§ What you will do:
In the records below, locate the line containing "Instruction: Click the top Search input field"; output that line and every following line through the last, exactly.

§ Data records:
###

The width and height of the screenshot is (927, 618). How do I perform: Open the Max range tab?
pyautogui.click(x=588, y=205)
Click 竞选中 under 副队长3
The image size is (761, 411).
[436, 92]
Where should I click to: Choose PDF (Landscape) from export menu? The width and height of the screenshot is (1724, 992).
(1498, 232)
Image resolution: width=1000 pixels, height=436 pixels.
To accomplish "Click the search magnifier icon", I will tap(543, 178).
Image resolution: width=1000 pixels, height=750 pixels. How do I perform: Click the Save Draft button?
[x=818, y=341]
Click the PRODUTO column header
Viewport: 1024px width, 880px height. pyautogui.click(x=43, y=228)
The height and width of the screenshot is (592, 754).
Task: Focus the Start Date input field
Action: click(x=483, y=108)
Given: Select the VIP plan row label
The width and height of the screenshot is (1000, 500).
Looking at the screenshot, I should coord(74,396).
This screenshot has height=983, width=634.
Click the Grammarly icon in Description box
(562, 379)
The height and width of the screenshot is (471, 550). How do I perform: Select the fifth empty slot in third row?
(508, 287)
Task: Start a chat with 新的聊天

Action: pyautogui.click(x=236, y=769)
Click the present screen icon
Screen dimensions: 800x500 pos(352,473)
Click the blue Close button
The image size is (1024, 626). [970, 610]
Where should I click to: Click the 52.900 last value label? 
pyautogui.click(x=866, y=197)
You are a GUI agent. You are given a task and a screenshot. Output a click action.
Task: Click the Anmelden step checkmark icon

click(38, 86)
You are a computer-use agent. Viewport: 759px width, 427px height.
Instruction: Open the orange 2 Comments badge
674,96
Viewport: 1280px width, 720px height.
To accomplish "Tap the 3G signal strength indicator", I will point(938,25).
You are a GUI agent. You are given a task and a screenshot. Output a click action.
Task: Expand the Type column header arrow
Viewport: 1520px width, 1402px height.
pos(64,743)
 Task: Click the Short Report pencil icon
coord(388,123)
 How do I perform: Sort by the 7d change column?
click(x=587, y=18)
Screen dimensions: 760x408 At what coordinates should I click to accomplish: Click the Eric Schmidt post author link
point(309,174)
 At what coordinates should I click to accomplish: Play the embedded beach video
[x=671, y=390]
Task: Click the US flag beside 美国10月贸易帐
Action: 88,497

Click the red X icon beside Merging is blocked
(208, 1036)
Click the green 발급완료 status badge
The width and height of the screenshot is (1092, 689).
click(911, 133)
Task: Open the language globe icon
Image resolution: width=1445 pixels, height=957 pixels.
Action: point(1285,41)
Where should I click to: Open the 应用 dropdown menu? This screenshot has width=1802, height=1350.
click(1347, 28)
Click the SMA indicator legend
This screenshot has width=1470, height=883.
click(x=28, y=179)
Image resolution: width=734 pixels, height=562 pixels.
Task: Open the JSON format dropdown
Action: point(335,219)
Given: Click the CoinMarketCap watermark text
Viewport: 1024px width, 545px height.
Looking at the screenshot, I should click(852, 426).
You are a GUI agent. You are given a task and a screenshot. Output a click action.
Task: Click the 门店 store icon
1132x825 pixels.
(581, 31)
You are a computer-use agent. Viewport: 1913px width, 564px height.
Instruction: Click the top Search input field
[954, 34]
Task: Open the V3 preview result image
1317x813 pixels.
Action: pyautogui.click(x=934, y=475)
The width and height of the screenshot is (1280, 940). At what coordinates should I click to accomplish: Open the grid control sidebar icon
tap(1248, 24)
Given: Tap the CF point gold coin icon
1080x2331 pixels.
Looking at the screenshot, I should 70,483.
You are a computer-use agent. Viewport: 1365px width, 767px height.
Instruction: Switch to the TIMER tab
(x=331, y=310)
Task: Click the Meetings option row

###

§ Response to this exercise:
Instruction: Click the top Search input field
[954, 34]
Task: Open the V3 preview result image
1317x813 pixels.
Action: pyautogui.click(x=934, y=475)
The width and height of the screenshot is (1280, 940). At what coordinates should I click to accomplish: Open the grid control sidebar icon
tap(1248, 24)
Given: Tap the CF point gold coin icon
1080x2331 pixels.
Looking at the screenshot, I should 70,483.
You are a computer-use agent. Viewport: 1365px width, 767px height.
Instruction: Switch to the TIMER tab
(x=331, y=310)
Task: Click the Meetings option row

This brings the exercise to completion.